Doha’s response could be to divert investments away from the City
No more ads promoting Qatar on buses, the tube or taxis in London. Transport for London, the London transport operator, has in fact decided to boycott Qatar as a tourist destination in response to legislation against the LGBT community and the conditions of immigrant workers in the Emirate. Qatar thus joins the other boycotted countries which include, among others, Saudi Arabia, Pakistan, Iran, Sudan and Afghanistan. The response from the Emirate was immediate, which according to the British press is reviewing its investments in London.

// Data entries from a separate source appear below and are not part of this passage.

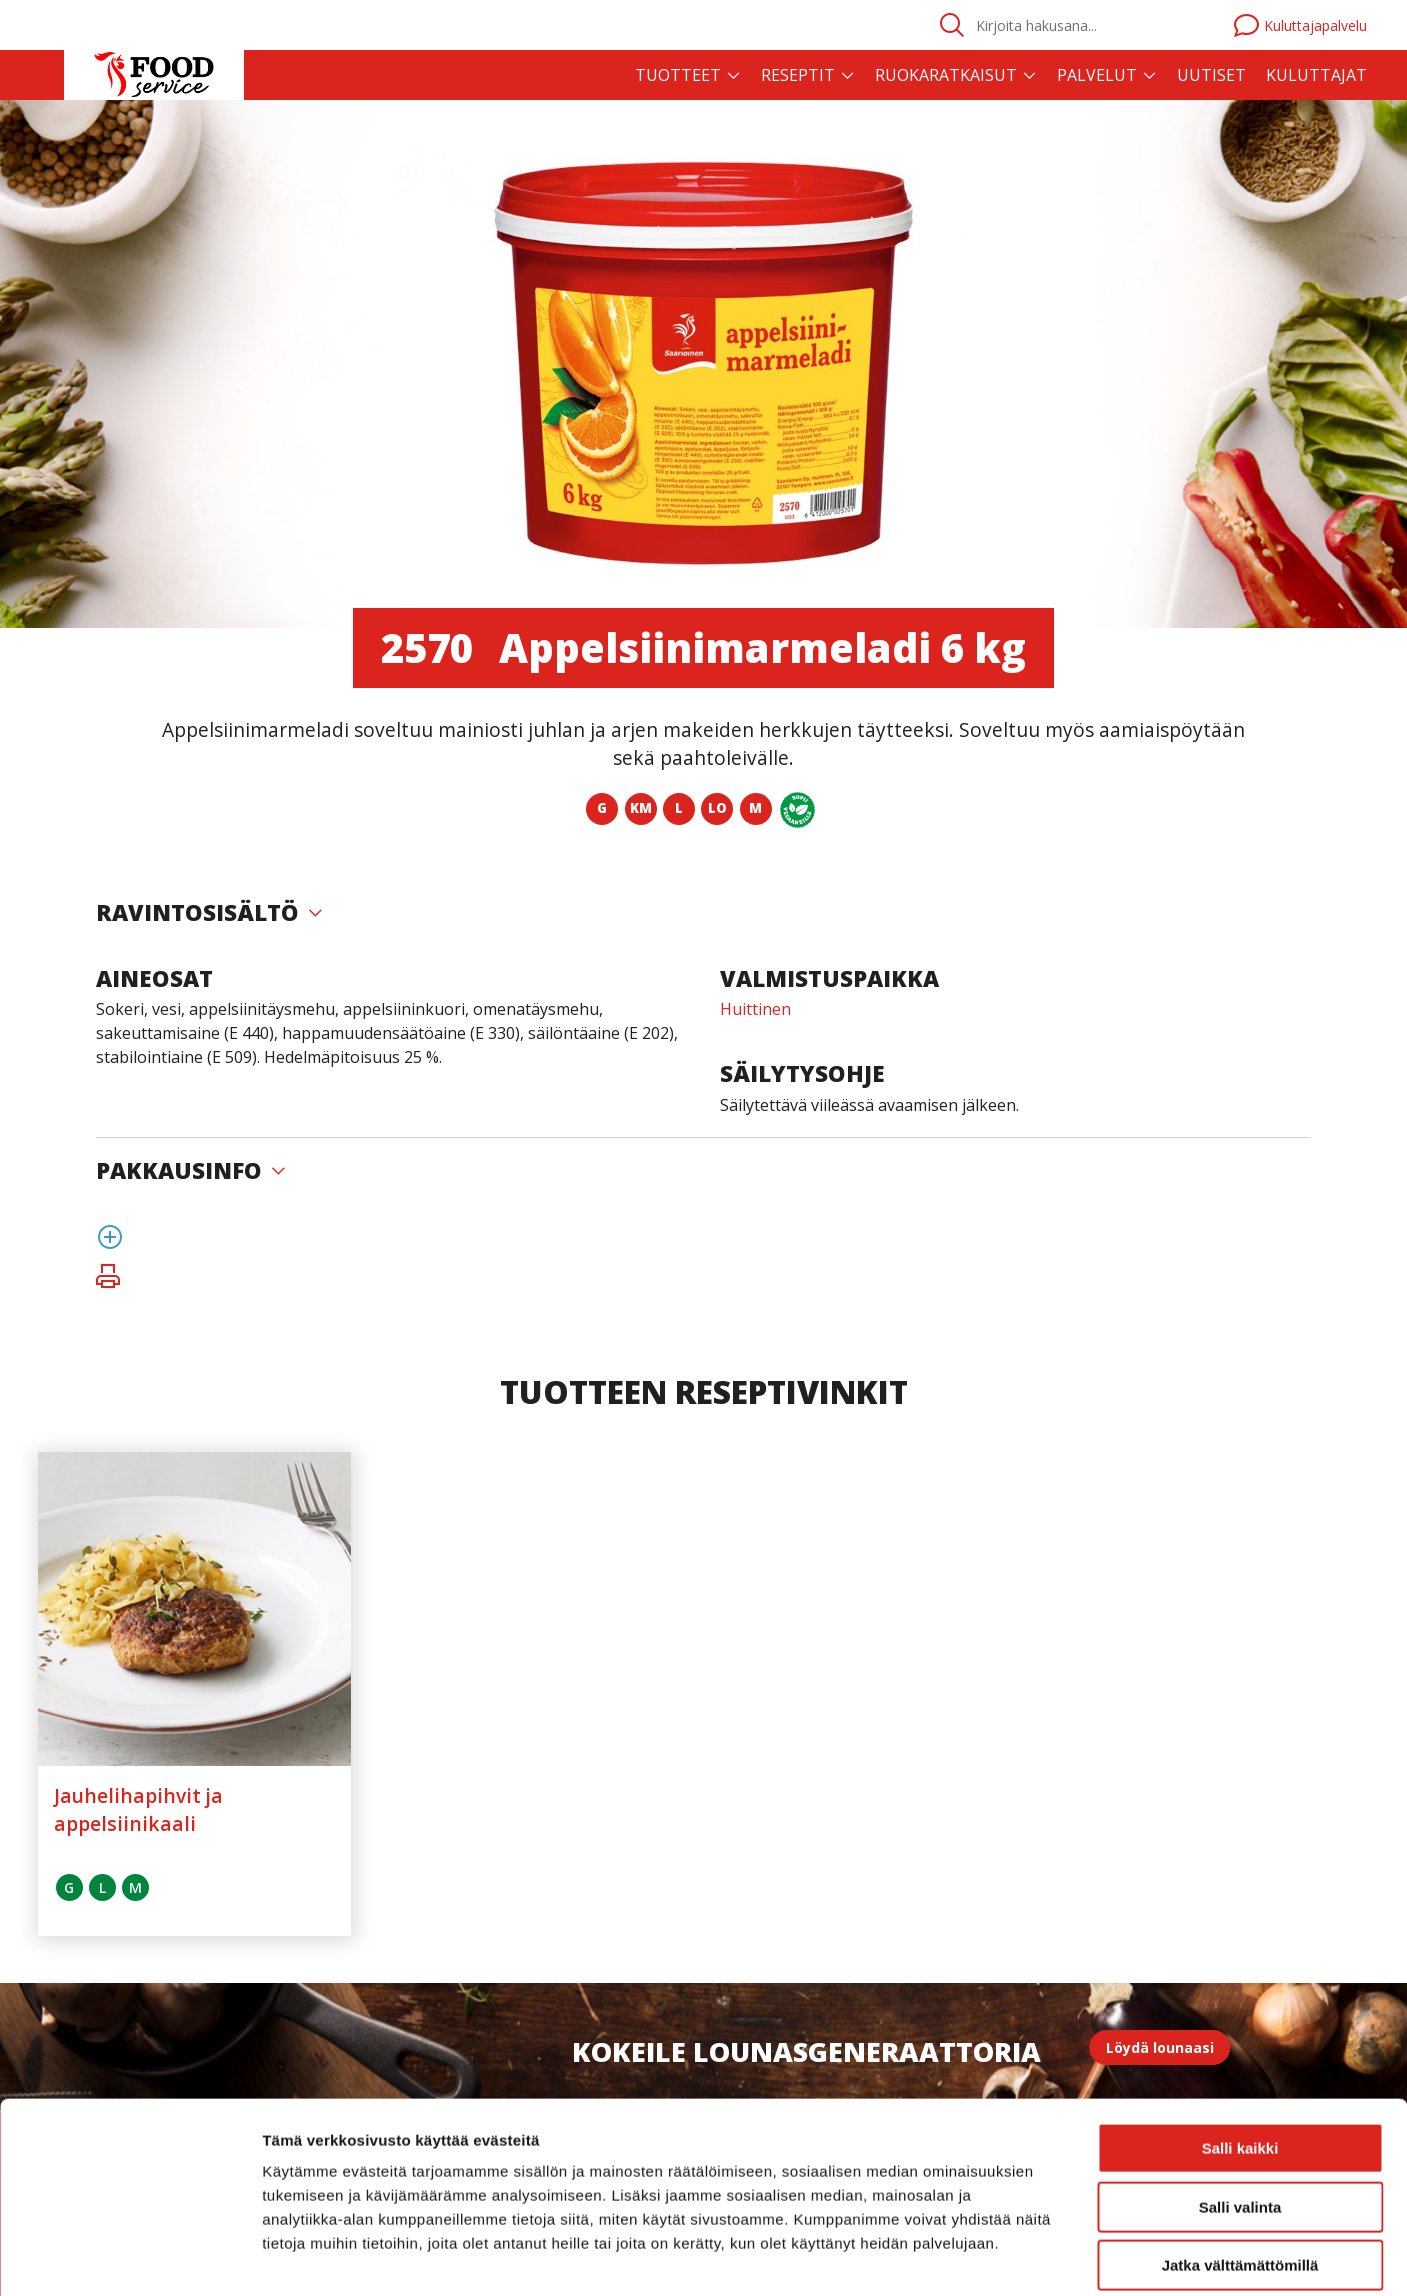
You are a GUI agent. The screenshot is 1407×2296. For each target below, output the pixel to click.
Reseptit (798, 75)
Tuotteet (678, 75)
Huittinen (755, 1009)
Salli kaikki (1240, 2051)
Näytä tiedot (1069, 2256)
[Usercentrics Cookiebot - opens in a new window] (129, 2257)
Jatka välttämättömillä (1240, 2168)
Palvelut (1097, 75)
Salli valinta (1240, 2110)
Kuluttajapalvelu (1300, 25)
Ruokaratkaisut (946, 75)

According to the ‘Financial Times’, Transport for London (TfL), which is chaired by the mayor of London, Sadiq Khan, this week informed Q22, the body that deals with the World Cup, and the Qatar Tourism Authority of his decision. According to a source close to the dossier, Qatar has decided to review its current and future investments in London “considering the opportunity to invest in other cities in the United Kingdom”. TFL’s decision, he added, “has been interpreted as a message from the mayor’s office that Qatari business is not welcome in London”.
The Gulf state, notes ‘The Guardian’, has become one of the largest investors in London through its sovereign wealth fund. Earlier this month, the Observer reported that the state of Qatar alone, not counting the personal holdings of individual royals, is the tenth-largest landowner in the UK, according to analysts at MSCI Real Assets.
The Emirate owns nearly 2.1 million square meters of property in Britain. Among the properties in the Qatar Investment Authority’s portfolio are the Harrods department store in Knightsbridge; Britain’s tallest building, the Shard, which was built with almost £2bn of investment from Qatar; Forbes House mansion; Chelsea Barracks; and the Savoy and Grosvenor House hotels. Qatar also co-owns Canary Wharf and has a 20% stake in Heathrow Airport.
In May, the Gulf state pledged to invest £10bn over five years in the UK, across technology, healthcare, infrastructure and clean energy sectors. A spokesman for Khan told the FT that the mayor has not been involved in day-to-day decisions regarding advertising on the city’s transport network. A TfL spokesperson said it had given “advertising partners and brands additional guidance” on acceptable advertising during the World Cup.